Aerovias De Mexico, S.A. v. National Mediation

Decision Date27 March 2002
Docket NumberNo. CIV. 01-1112(TFH).,CIV. 01-1112(TFH).
Citation211 F.Supp.2d 1
PartiesAEROVIAS DE MEXICO, S.A. DE C.V., Plaintiff, v. THE NATIONAL MEDIATION BOARD, Defendant.
CourtU.S. District Court — District of Columbia

Tegan M. Flynn, John Martin Faust, Vinson & Elkins, L.L.P., Washington, DC, for plaintiff.

Theodore C. Hirt, Dept. of Justice, Washington, DC, for defendant.

MEMORANDUM OPINION

THOMAS F. HOGAN, Chief Judge.

In this lawsuit, Plaintiff Aerovias De Mexico, S.A. DE C.V. ("Aeromexico") is suing Defendant National Mediation Board ("NMB") for violations of the First and Fifth Amendments to the U.S. Constitution for actions taken in conjunction with the certification of the International Association of Machinists and Aerospace Workers, AFL-CIO ("IAM") as the union representative of the passenger service employees of Aeromexico.
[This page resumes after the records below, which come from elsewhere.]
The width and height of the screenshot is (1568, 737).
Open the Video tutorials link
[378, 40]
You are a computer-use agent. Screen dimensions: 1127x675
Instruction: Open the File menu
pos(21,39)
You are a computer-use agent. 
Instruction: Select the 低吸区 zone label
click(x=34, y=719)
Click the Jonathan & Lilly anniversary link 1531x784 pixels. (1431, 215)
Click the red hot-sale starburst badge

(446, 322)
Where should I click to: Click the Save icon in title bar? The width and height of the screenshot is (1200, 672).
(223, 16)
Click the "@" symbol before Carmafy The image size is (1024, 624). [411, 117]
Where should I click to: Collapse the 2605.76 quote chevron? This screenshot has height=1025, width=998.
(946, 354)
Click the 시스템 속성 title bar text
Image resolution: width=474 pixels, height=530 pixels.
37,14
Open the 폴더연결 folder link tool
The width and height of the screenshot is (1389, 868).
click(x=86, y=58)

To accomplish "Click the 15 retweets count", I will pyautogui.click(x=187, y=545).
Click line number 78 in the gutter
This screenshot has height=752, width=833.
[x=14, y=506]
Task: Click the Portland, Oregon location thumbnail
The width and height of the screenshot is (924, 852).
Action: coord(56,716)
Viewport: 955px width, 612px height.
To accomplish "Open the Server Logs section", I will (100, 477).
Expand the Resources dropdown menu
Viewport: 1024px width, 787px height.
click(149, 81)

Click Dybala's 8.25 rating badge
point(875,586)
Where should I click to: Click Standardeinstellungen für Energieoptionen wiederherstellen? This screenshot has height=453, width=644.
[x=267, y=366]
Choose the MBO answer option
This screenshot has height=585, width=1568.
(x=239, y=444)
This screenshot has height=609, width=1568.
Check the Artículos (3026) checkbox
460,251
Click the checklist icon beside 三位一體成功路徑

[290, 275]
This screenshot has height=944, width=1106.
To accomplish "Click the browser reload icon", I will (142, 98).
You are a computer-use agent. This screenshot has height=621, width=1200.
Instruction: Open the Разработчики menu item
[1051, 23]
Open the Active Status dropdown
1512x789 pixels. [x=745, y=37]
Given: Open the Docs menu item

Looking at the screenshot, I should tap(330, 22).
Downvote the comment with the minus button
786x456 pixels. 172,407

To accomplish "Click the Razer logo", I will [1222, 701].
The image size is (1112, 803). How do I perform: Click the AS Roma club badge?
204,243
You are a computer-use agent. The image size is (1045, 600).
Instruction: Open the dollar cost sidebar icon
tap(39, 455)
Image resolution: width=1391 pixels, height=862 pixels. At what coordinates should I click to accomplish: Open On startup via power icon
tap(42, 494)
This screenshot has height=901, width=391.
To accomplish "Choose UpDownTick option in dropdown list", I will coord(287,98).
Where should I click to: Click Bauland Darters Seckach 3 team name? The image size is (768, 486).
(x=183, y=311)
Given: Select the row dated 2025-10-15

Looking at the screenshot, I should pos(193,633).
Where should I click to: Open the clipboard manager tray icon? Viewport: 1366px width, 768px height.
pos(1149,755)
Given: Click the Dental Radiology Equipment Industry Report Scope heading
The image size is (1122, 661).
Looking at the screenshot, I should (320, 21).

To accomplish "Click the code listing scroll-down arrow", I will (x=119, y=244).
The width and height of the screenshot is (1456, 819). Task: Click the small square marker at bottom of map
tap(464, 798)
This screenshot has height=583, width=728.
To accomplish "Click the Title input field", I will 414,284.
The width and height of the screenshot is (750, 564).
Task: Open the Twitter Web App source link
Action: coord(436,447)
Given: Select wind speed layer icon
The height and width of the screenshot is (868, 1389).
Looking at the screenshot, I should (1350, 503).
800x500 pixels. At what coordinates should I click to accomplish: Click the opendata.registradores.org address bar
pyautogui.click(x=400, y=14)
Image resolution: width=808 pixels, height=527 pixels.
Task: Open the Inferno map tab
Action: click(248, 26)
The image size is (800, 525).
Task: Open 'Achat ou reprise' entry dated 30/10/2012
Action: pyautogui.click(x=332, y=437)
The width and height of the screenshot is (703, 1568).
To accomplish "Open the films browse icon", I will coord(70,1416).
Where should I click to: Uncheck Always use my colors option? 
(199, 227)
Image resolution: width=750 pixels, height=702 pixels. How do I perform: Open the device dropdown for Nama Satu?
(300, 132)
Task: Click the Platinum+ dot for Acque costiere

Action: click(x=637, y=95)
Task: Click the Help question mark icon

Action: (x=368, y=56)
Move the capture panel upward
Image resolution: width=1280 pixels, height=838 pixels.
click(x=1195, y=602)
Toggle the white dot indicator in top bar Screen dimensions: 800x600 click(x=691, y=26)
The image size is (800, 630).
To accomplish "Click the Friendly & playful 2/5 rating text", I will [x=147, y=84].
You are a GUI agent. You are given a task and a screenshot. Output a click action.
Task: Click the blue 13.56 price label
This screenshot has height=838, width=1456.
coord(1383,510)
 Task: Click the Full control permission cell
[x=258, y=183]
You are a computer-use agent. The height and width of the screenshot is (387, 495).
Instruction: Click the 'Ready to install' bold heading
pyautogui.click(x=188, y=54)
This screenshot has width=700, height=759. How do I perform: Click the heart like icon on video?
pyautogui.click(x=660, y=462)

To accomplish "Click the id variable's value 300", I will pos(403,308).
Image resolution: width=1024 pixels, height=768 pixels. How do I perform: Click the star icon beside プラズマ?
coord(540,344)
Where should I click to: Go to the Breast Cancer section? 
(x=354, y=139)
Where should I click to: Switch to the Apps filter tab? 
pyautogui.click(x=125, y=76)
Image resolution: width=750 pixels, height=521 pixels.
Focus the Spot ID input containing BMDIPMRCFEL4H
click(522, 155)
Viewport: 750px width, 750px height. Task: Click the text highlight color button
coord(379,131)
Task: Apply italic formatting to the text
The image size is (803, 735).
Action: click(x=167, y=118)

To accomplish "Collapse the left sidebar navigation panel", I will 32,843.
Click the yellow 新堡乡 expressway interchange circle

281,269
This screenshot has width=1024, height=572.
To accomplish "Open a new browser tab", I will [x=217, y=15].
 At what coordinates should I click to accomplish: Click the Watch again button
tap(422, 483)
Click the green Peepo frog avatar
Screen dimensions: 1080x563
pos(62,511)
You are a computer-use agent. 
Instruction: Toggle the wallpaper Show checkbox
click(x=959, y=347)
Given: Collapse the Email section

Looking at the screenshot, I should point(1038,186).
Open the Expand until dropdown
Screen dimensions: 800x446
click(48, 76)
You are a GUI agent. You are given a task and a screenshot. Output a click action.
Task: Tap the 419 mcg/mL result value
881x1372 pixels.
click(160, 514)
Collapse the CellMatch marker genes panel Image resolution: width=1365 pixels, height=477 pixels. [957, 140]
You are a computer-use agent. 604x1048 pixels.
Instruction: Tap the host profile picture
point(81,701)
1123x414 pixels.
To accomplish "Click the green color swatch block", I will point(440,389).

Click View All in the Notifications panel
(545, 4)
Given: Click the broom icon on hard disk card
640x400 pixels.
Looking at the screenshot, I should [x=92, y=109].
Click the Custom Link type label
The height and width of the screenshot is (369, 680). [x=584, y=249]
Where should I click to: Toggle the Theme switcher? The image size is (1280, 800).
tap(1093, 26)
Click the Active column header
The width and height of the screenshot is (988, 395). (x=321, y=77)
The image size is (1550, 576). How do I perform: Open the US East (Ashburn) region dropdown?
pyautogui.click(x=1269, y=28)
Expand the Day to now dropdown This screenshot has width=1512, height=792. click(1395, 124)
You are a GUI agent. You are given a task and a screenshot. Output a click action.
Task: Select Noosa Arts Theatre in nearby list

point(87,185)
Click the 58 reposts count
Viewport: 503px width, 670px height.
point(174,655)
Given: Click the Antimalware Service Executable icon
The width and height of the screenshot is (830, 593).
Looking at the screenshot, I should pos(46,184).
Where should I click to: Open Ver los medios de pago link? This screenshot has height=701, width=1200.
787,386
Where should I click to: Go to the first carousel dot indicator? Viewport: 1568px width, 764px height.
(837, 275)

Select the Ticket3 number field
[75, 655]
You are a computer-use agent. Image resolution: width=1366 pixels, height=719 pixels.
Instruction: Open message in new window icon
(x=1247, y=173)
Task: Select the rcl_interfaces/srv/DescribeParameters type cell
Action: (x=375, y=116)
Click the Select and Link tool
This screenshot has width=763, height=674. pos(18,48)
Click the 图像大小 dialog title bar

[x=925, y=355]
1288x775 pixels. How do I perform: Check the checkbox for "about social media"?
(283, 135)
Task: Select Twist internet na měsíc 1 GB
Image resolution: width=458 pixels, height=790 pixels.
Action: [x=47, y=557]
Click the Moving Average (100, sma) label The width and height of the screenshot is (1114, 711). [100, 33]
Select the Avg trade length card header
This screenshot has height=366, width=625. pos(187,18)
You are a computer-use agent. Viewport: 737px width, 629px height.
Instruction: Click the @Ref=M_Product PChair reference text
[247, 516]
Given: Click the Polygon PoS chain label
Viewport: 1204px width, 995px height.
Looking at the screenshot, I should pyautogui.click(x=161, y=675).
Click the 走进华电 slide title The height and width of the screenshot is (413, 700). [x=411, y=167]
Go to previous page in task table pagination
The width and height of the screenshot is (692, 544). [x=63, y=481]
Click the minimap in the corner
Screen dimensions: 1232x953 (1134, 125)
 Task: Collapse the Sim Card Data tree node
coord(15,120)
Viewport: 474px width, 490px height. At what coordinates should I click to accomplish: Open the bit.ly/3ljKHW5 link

Pending before the Court is NMB's motion to dismiss for lack of subject matter jurisdiction, pursuant to Federal Rule of Civil Procedure 12(b)(1). Upon careful consideration of NMB's motion, Aeromexico's opposition and NMB's reply thereto, and the entire record herein, the Court will grant the NMB's motion and accordingly dismiss this case.

I. BACKGROUND

Plaintiff Aeromexico is an airline headquartered in Mexico City, Mexico, authorized to do business in the United States. Defendant NMB is a federal agency, located in Washington, D.C., which has jurisdiction to make certification decisions concerning union representation of employees of air carriers. See 45 U.S.C. §§ 181 and 152, Ninth. The IAM is an international labor organization with headquarters in Maryland.

In March 1997, the IAM filed an application with the NMB seeking to represent Aeromexico's passenger service employees. The NMB conducted an election by secret ballot to determine whether the employees wanted IAM representation. After only forty-nine of 132 eligible employees voted in favor of IAM representation, the NMB denied certification of the IAM as representative of the passenger service employees and dismissed its application. Compl. ¶ 6.

In April 2000, the IAM filed a second application, alleging a representation dispute and once again seeking to be certified as the union representative of Aeromexico's passenger service employees. After an investigation, the NMB found sufficient grounds to conduct an election and mailed ballots to the employees on June 16, 2000, which were to be returned by mail and counted on July 21, 2000. NMB determined that 107 employees were eligible to vote in the election, and after counting the votes on July 21, 2000, it found that forty-seven valid votes had been cast. Because those forty-seven votes constituted less than a majority of eligible voters, the NMB again dismissed the IAM's application to be the employees' representative. Id. ¶ 7.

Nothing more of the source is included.